Action item: Which lines of the data include the string "agent"? List them all.

Input data:
◆ ◆ ◆ ◆ ◆

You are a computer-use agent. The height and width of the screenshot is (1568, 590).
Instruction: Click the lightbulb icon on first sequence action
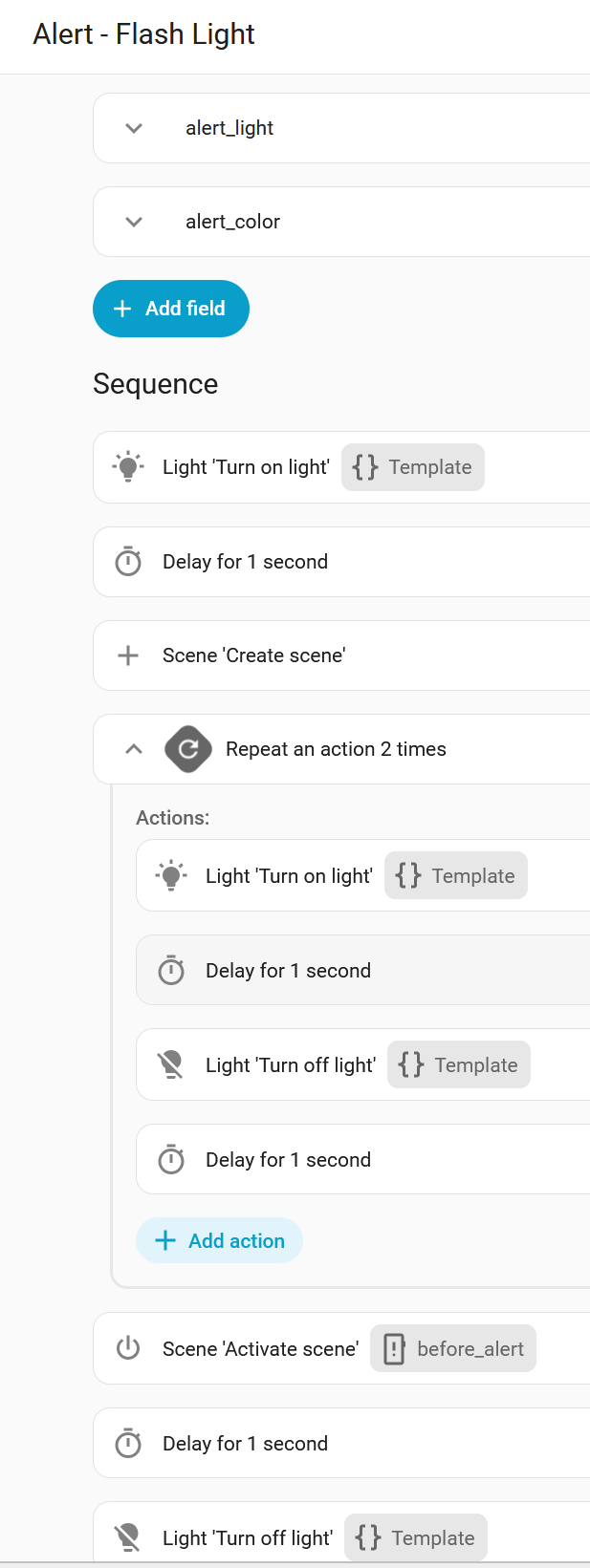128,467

◆ ◆ ◆ ◆ ◆

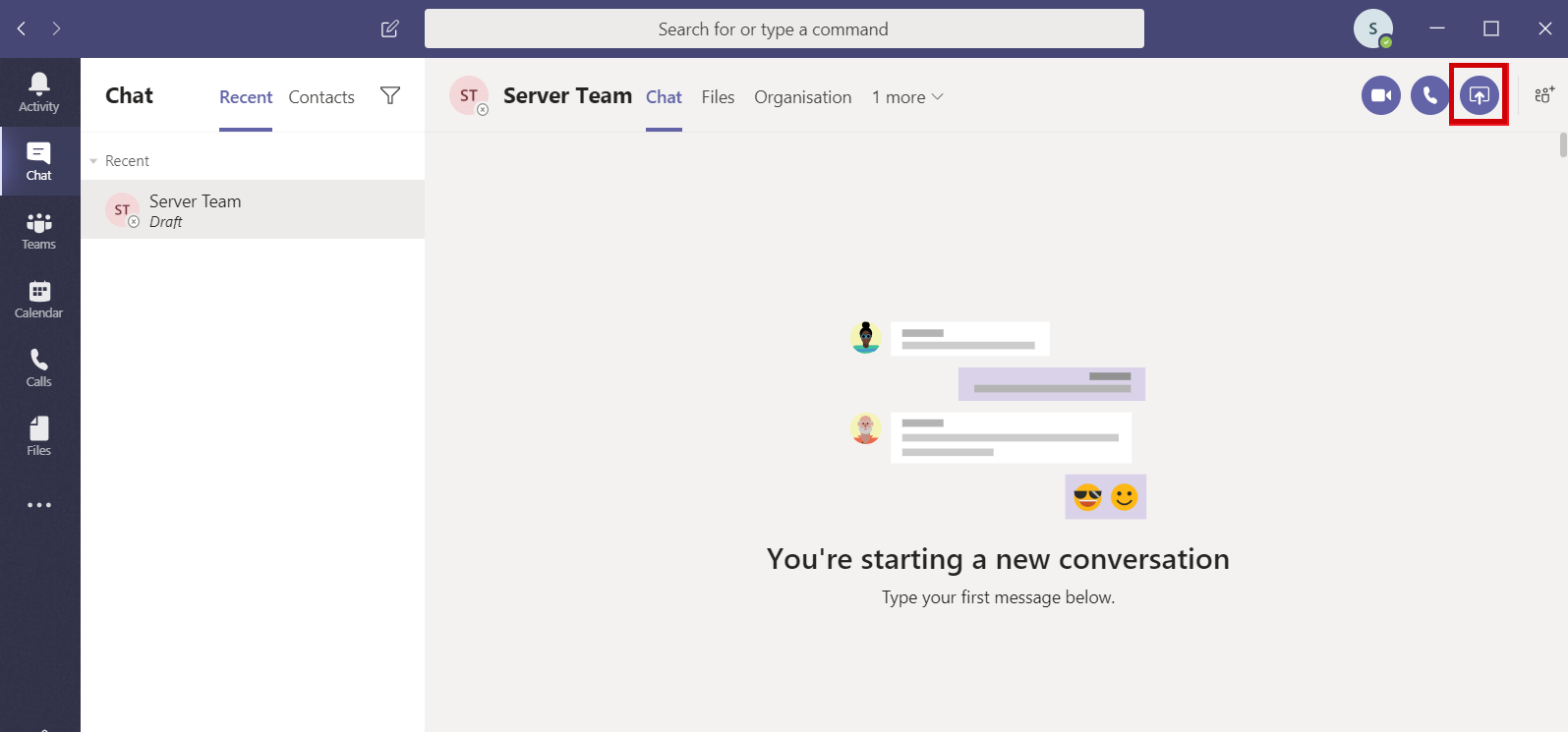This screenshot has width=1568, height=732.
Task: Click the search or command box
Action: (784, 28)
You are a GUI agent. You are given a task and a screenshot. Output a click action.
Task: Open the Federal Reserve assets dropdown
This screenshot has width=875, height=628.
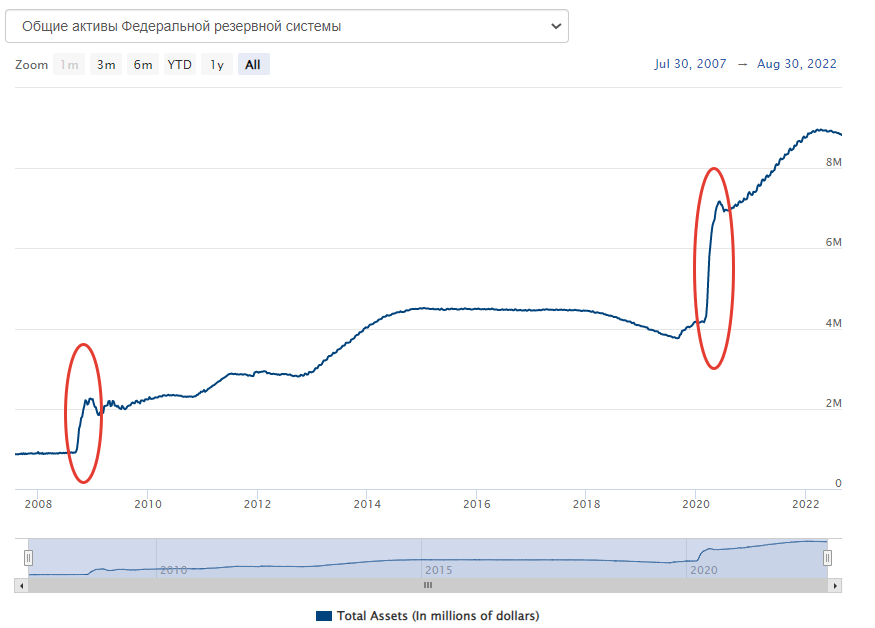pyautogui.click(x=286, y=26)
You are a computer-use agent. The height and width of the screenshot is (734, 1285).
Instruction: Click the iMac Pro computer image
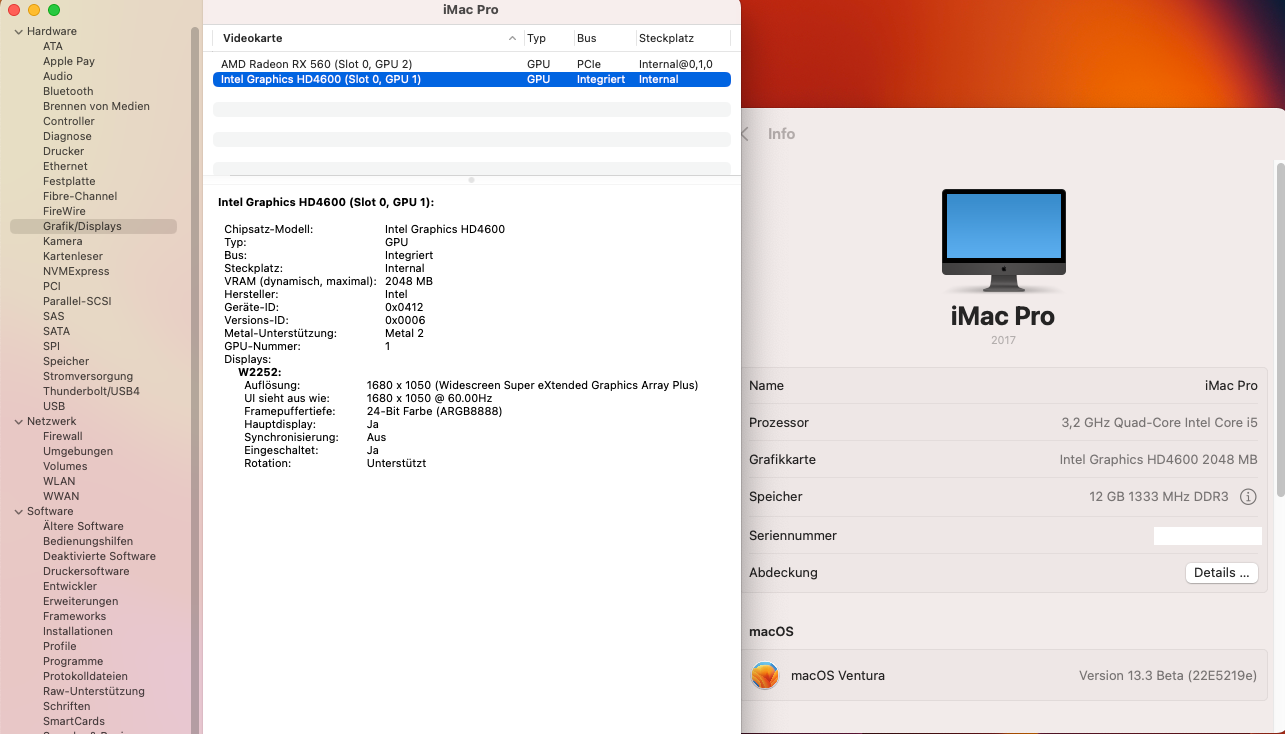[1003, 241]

◆ ◆ ◆ ◆ ◆

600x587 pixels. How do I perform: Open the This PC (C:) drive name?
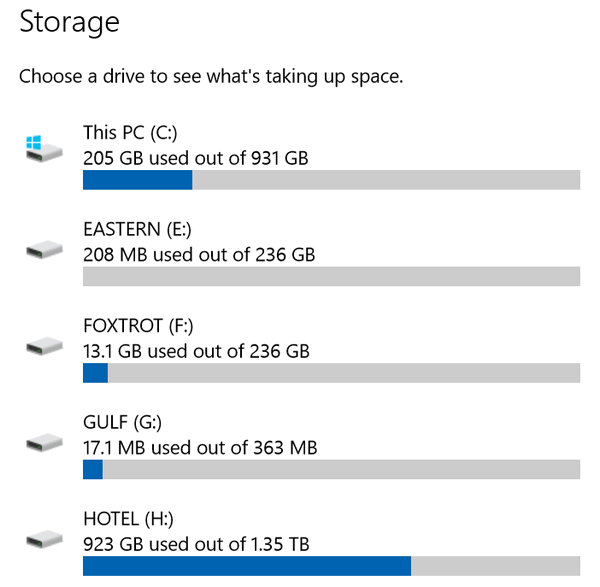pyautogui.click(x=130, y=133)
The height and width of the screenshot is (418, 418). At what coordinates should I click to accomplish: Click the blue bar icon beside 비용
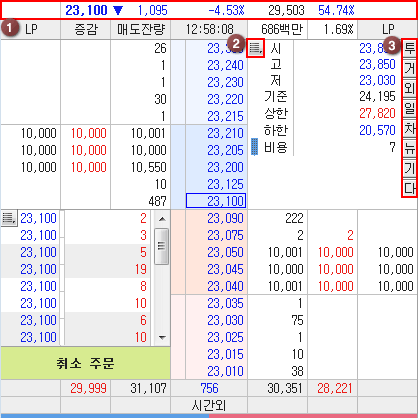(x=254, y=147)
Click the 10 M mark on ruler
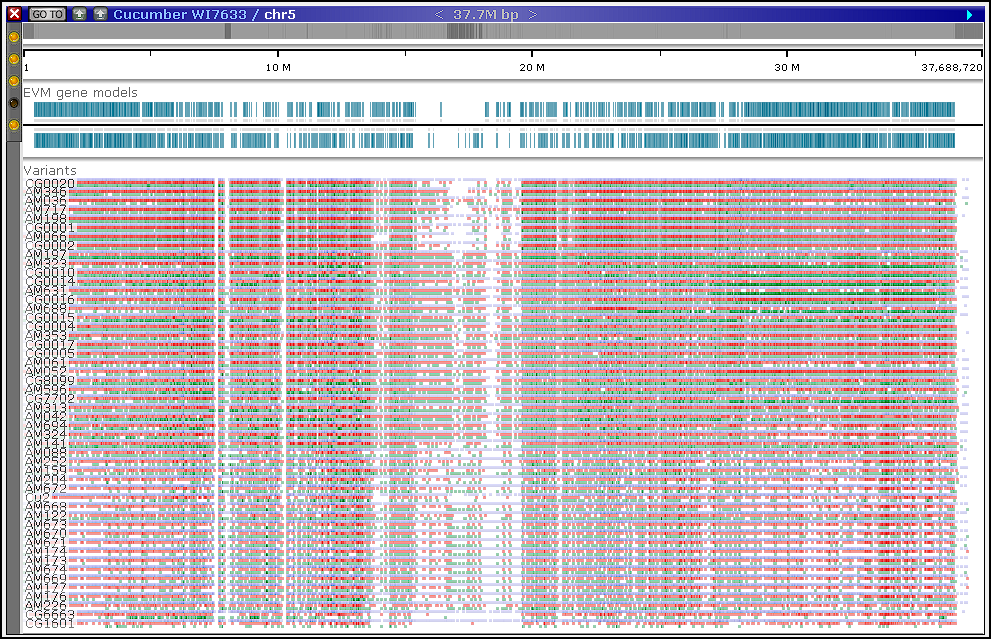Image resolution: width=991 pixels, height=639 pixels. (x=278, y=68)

◆ ◆ ◆ ◆ ◆

Exercise output:
You are a computer-use agent. The height and width of the screenshot is (1568, 590).
You are a GUI agent. You are given a task and a screenshot. Output a click action.
You are a computer-use agent. The height and width of the screenshot is (734, 1285).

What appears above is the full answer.